Greatest hits album by the Style Council
- Released: 14 August 2000 14 April 2003 (re-release)
- Recorded: 1983–1989
- Length: 76:35
- Label: Polydor
- Producer: Paul Weller; Peter Wilson; Mick Talbot;

The Style Council chronology
| The Complete Adventures of The Style Council (1998) | Greatest Hits (2000) | The Collection (2001) |

= Greatest Hits (The Style Council album) =

Greatest Hits is a compilation album by the English band the Style Council, released on 14 August 2000 eleven years after their split. It was re-released 14 April 2003.

It is the band's second greatest hits album, eleven years after The Singular Adventures of The Style Council. Greatest Hits differs from the latter being in chronological order, and with the addition of "Come to Milton Keynes" and "The Big Boss Groove".
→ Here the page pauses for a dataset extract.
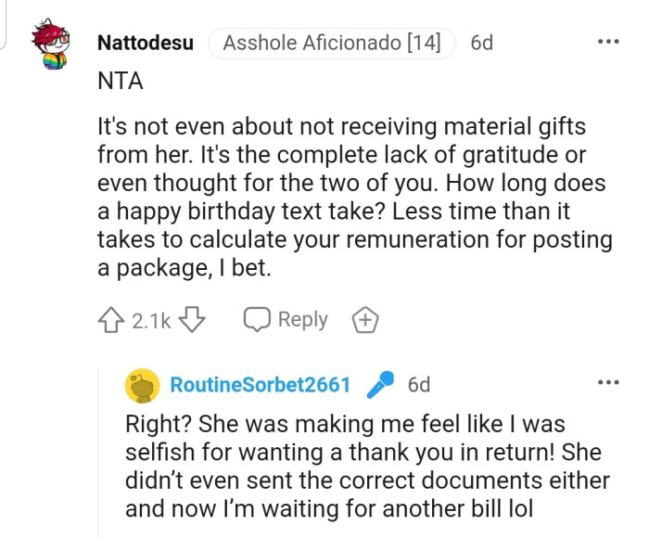
Task: Click the Reply button text
Action: (x=302, y=319)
Both albums feature a photograph of the band showing all four members which was taken in 1987. The US version of The Cost of Loving and the rarities compilation Here's Some That Got Away also feature photographs from this session.

Professional ratings
Review scores
| Source | Rating |
| AllMusic | Star Half star |

==Track listing==
All tracks written by Paul Weller, except where noted.
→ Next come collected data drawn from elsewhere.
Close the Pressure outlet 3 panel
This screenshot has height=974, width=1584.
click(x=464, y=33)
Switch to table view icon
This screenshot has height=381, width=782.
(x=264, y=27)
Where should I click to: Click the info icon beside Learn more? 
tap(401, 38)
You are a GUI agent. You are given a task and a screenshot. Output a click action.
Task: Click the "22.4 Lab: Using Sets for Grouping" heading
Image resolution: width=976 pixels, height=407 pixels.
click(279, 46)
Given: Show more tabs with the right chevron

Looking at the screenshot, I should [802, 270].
| No. | Title | Writer(s) | Original album | Length |
|---|---|---|---|---|
| 1. | "Speak Like a Child" |  | Introducing The Style Council | 3:18 |
| 2. | "Money-Go-Round (Parts 1 & 2)" (original full 12" version) |  | Introducing The Style Council | 7:40 |
| 3. | "Long Hot Summer" (single edit) |  | Introducing The Style Council | 3:51 |
| 4. | "A Solid Bond in Your Heart" |  | Café Bleu (US release); non-album single in UK | 3:18 |
| 5. | "My Ever Changing Moods" (single edit) |  | Café Bleu | 4:04 |
| 6. | "You're the Best Thing" (12" version) |  | Café Bleu | 5:42 |
| 7. | "The Big Boss Groove" (full version) |  | Non-album single | 4:38 |
| 8. | "Shout to the Top!" (full version) |  | Our Favourite Shop | 4:16 |
| 9. | "Walls Come Tumbling Down" |  | Our Favourite Shop | 3:25 |
| 10. | "Come to Milton Keynes" |  | Our Favourite Shop | 3:01 |
| 11. | "The Lodgers (or She Was Only a Shopkeeper's Daughter)" (extended single version; featuring Dee C. Lee) | Weller; Mick Talbot; | Our Favourite Shop | 4:56 |
| 12. | "Have You Ever Had it Blue" (single version) |  | Non-album single | 3:24 |
| 13. | "It Didn't Matter" (album version) | Weller; Talbot; | The Cost of Loving | 5:45 |
| 14. | "Waiting" |  | The Cost of Loving | 4:27 |
| 15. | "Wanted (Or Waiter, There's Some Soup in My Flies)" |  | Non-album single | 3:24 |
| 16. | "Life at a Top Peoples Health Farm" |  | Confessions of a Pop Group | 4:19 |
| 17. | "How She Threw it All Away" |  | Confessions of a Pop Group | 4:14 |
| 18. | "Promised Land" (radio edit) | Joe Smooth | Non-album single | 2:53 |

==Charts==

| Chart (2000) | Peak position |
|---|---|
| UK Albums (OCC) | 28 |

==Certifications==

| Region | Certification | Certified units/sales |
| United Kingdom (BPI) | Gold | 100,000^{*} |
^{*} Sales figures based on certification alone.